> _READING PASSAGE_:
Reasons to Have Hope For a Successful Pregnancy After a Chemical Pregnancy

Brighid Flynn •Mar 16, 2022

We know the word “hope” can be a tough one to hear. While on our fertility journeys, it can feel like hope is one of the few things we have control over, and yet it can be a hard one to balance alongside fear and skepticism. It isn’t always easy being told to have hope or to keep hoping because what we want most in the world is just on the other side of that little four-letter word. With chemical pregnancies, however, there truly is reason to hope for a successful pregnancy afterward, and it’s a bit more tangible in these instances to keep that hope alive!  

woman holding small yellow flower in her hands

What Is a Chemical Pregnancy?

Let’s first figure out exactly what a chemical pregnancy is! To start, the name is pretty misleading. While it does refer to pregnancy, albeit a short one, a chemical pregnancy is more of an early miscarriage than the name lets on. A miscarriage that occurs within the first five weeks of gestation is a chemical pregnancy

During those early weeks of pregnancy, an embryo forms and may implant itself into the lining of your uterus. The embryo produces hCG, a hormone it needs for growth, and the hormone pregnancy tests detect in your urine to yield a positive result. This, however, is where the development and growth stop, as the embryo stops producing hCG. Chemical pregnancies occur so early that, oftentimes, women may not even know they are experiencing a miscarriage. In fact, chemical pregnancies often end before a fetus can even be detected on an ultrasound. 

What Causes a Chemical Pregnancy?

There is no easily identified reason why an embryo stops developing in a chemical pregnancy. These early miscarriages can occur because of chromosomal abnormalities in the embryo. When the body recognizes the embryo as nonviable, it will naturally terminate the pregnancy. Another cause of a chemical pregnancy might simply be that the embryo did not properly implant into the lining of the uterus.

Chemical pregnancies have also been linked to uterine abnormalities, sexually transmitted infections, irregular hormone levels, and implantation outside of the uterus. There’s no singular cause or reason as to why chemical pregnancies happen, and oftentimes, it’s too late to determine the cause by the time the woman realizes she was pregnant. There is, however, still reason to have hope for a successful pregnancy after a chemical one!

> _DATA EXCERPT_:
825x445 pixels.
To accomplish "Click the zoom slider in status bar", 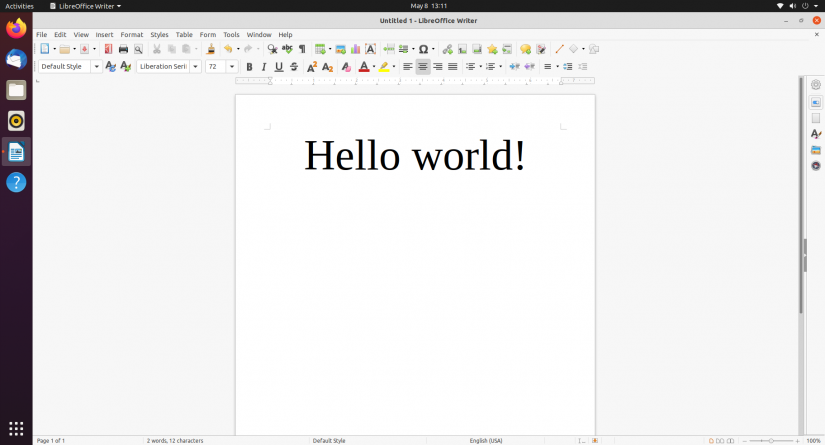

> _EXERCISE REQUIREMENTS_: Please copy, word for word, the part of the chemical pregnancy article that opens with the words containing "We know the" and closes with "that hope alive!". The listing is separate material with no connection to the article on chemical pregnancy.

> _RESPONSE_:
We know the word “hope” can be a tough one to hear. While on our fertility journeys, it can feel like hope is one of the few things we have control over, and yet it can be a hard one to balance alongside fear and skepticism. It isn’t always easy being told to have hope or to keep hoping because what we want most in the world is just on the other side of that little four-letter word. With chemical pregnancies, however, there truly is reason to hope for a successful pregnancy afterward, and it’s a bit more tangible in these instances to keep that hope alive!